- [EXTRACT PROVIDED]:
------------------------------------

# 565 size question



## dasho (Apr 8, 2002)

I am looking at a size 53cm LOOK 565 frame. I am about 5'7" tall and like to ride a bit upright as I am a recreational type rider. I have a LOOK KG 281 in a size 50 but it is too small IMO.

Do you know the height range for the 53cm? Thanks in advance?


----------



## weeve (Dec 4, 2007)

Around 5'9.5-511.5'

My missus is 5'7.3". Just bought her a 51cm


----------



## weeve (Dec 4, 2007)

sorry...should add these frame are quite stretched out. new optimum or whatever its called is the way to go for more upright feel


----------



## C-40 (Feb 4, 2004)

*about sizing...*

Using height to estimate frame size is not a good idea. If you need the handlebars up higher, the new optimum geomtry would be a better idea than buy a frame that is too large.

FWIW, I'm an inch shorter at 5'-6", but I've got long legs (83cm cycling inseam and 73cm saddle height). A 51cm is the proper size, but if you want the bars very high you may need the new optimum geometry. The best way to figure this out is to measure the height of your bars, vertically from the ground to the top of the bars. Post this inof and I can tell you exactly what it will take to produce this height, or something higher, if you desire.


----------



## dasho (Apr 8, 2002)

C-40,

The height from the ground to the top of the bars is about 36.5 inches, and about the same for the seat. The distance from the nose of the saddle to centerline of bars is about 20 inches.

What do you mean by optimum geometry? Does LOOK make a more upright riding position bike?


----------



## C-40 (Feb 4, 2004)

*optimum geometry..*



dasho said:


> C-40,
> 
> The height from the ground to the top of the bars is about 36.5 inches, and about the same for the seat. The distance from the nose of the saddle to centerline of bars is about 20 inches.
> 
> What do you mean by optimum geometry? Does LOOK make a more upright riding position bike?


The optimum geometry has a taller head tube and shorter TT, but it seems to only be available in the 585 model at present. Although it would be an improvment over the standard geometry, the HT length is only 16mm taller.

http://www.lookcycle.com/products/data/geometrie/geometrie585optimum.pdf

Based on the info you've provided, your saddle height is 3-4cm lower than mine and your bars are 6cm higher. What you're doing is setting up a racing bike as a recreational or touring bike, with the bars up high, with a short reach.

------------------------------------

- [DATASET SECTION]:
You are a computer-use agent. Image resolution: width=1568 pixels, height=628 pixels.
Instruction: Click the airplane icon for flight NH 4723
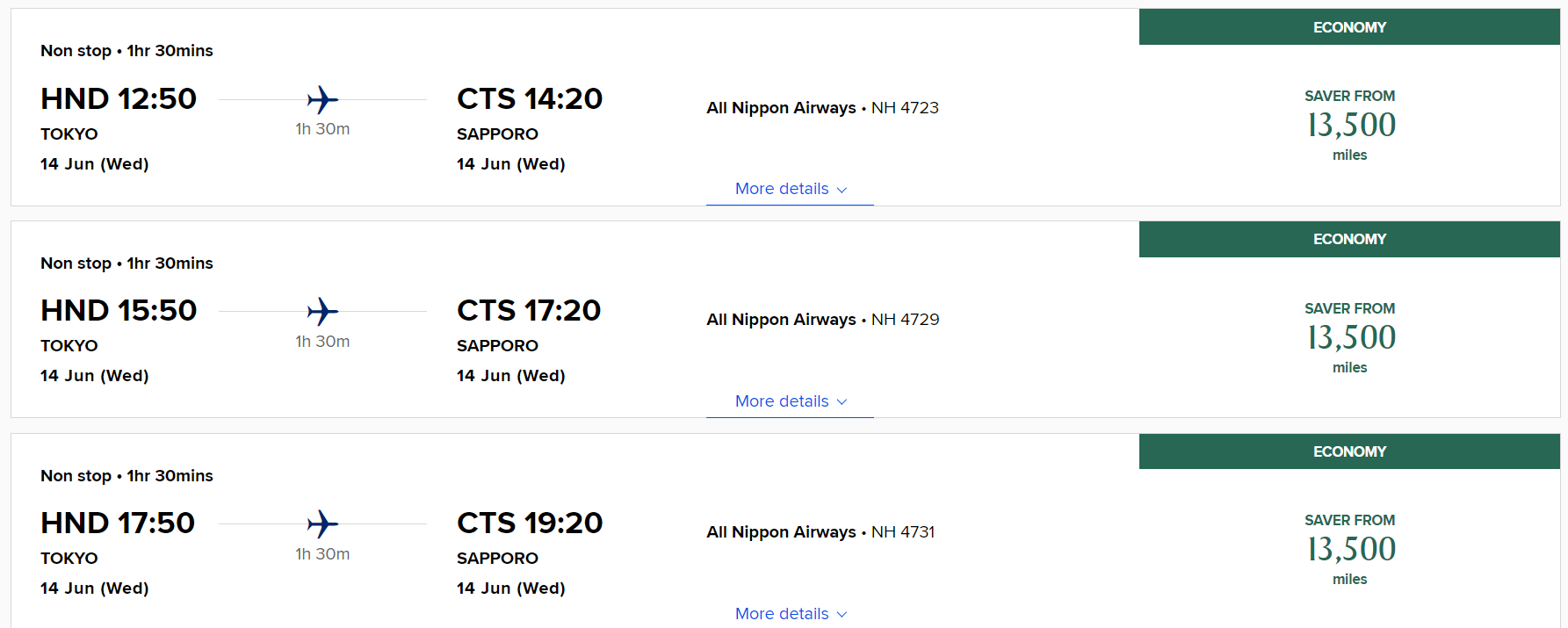tap(322, 99)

------------------------------------

- [WRITTEN TASKS]:
A) Say whether each statement agrees with the LOOK 565 sizing thread, answering yes or no and quoting the words of the thread that decide it. (i) The optimum geometry has a taller head tube and a shorter top tube. (ii) dasho's LOOK KG 281 is a size 53. (iii) C-40 recommends using height to estimate frame size.
B) Please reproduce everything in the LOOK 565 sizing thread from "FWIW, I'm an" down to "if you desire.", swapping "inseam" for "inside leg".

- [ANSWERS FOR THIS EXERCISE]:
A)
(i) Yes: "The optimum geometry has a taller head tube and shorter TT"
(ii) No: "I have a LOOK KG 281 in a size 50"
(iii) No: "Using height to estimate frame size is not a good idea."

B)
FWIW, I'm an inch shorter at 5'-6", but I've got long legs (83cm cycling inside leg and 73cm saddle height). A 51cm is the proper size, but if you want the bars very high you may need the new optimum geometry. The best way to figure this out is to measure the height of your bars, vertically from the ground to the top of the bars. Post this inof and I can tell you exactly what it will take to produce this height, or something higher, if you desire.